Data provided:
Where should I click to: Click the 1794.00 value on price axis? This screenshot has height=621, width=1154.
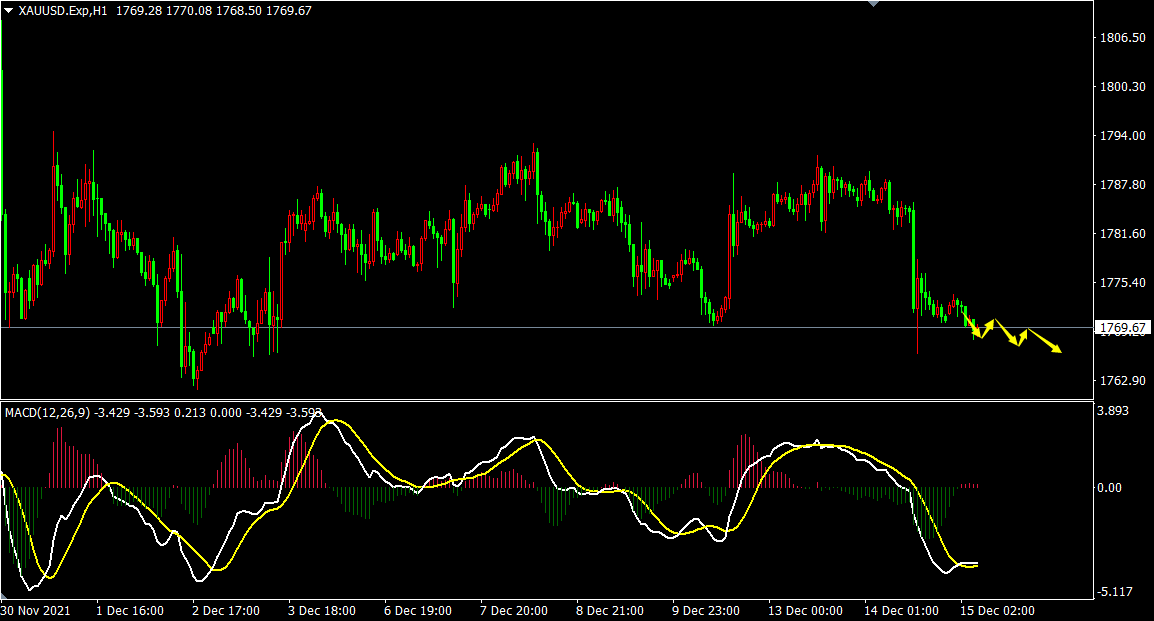(1121, 136)
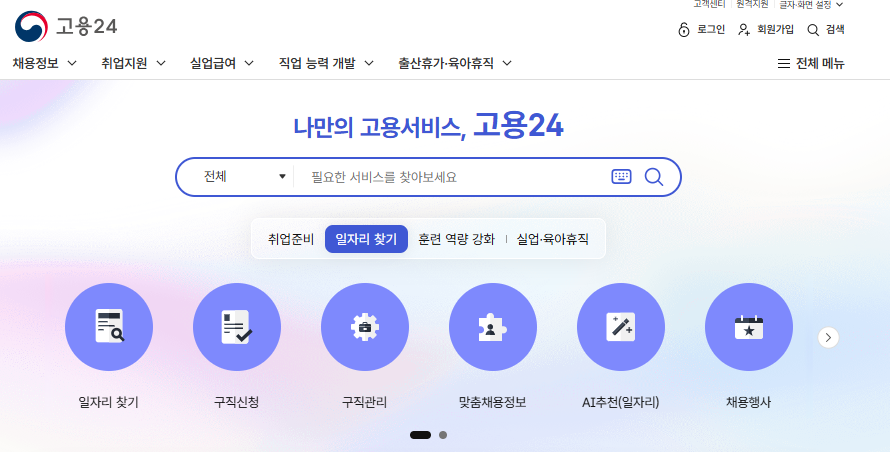Expand the 채용정보 navigation menu
Image resolution: width=890 pixels, height=452 pixels.
tap(45, 63)
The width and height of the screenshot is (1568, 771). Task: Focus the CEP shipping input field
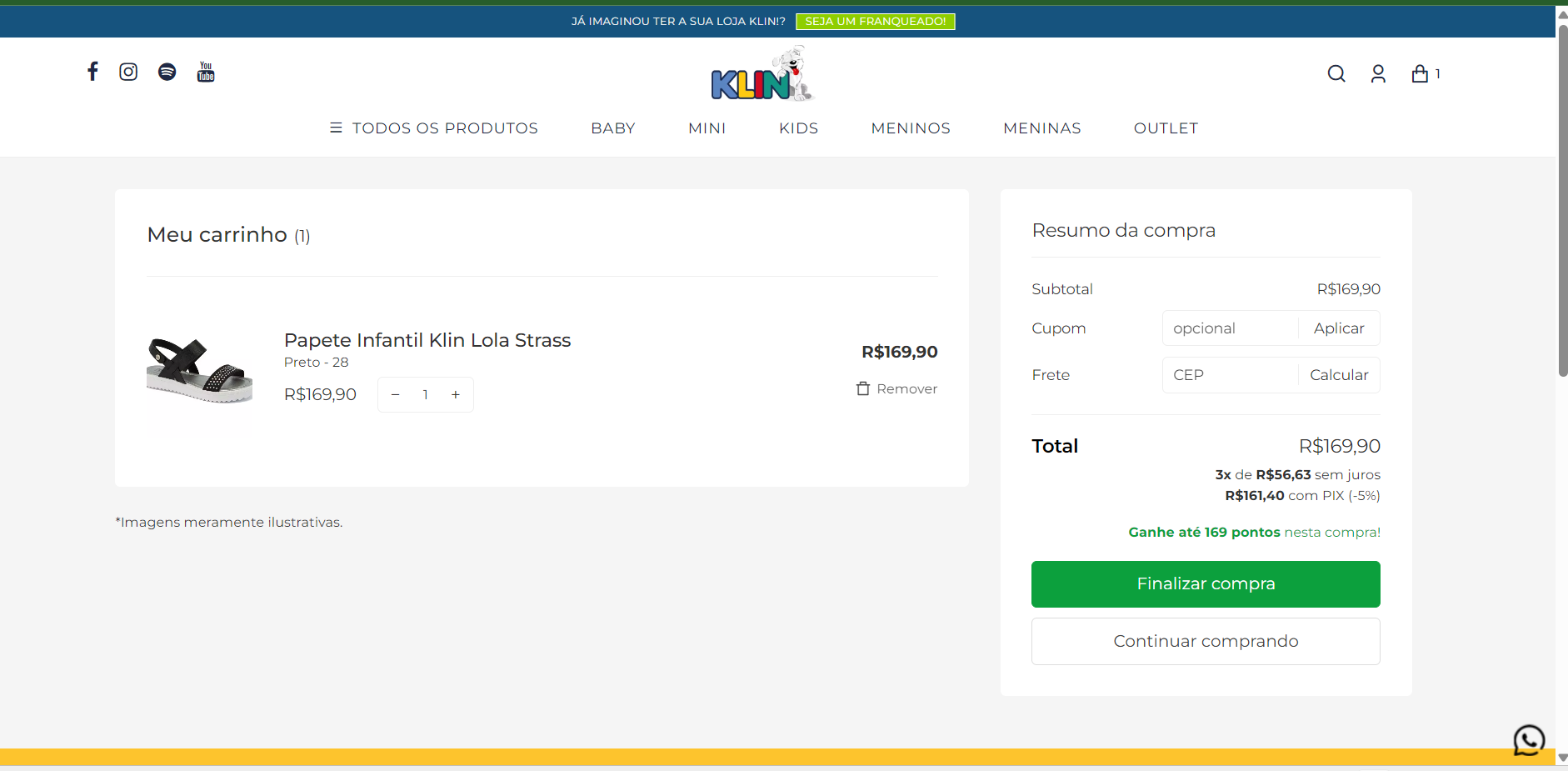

About this exercise:
Apart from the images, reproduce the listing exactly as it appears.

Answer box:
Where should I click to: Click the 1794.00 value on price axis? This screenshot has height=621, width=1154.
(1121, 136)
Expand the 채용정보 navigation menu
Image resolution: width=890 pixels, height=452 pixels.
tap(45, 63)
The width and height of the screenshot is (1568, 771). Task: Focus the CEP shipping input field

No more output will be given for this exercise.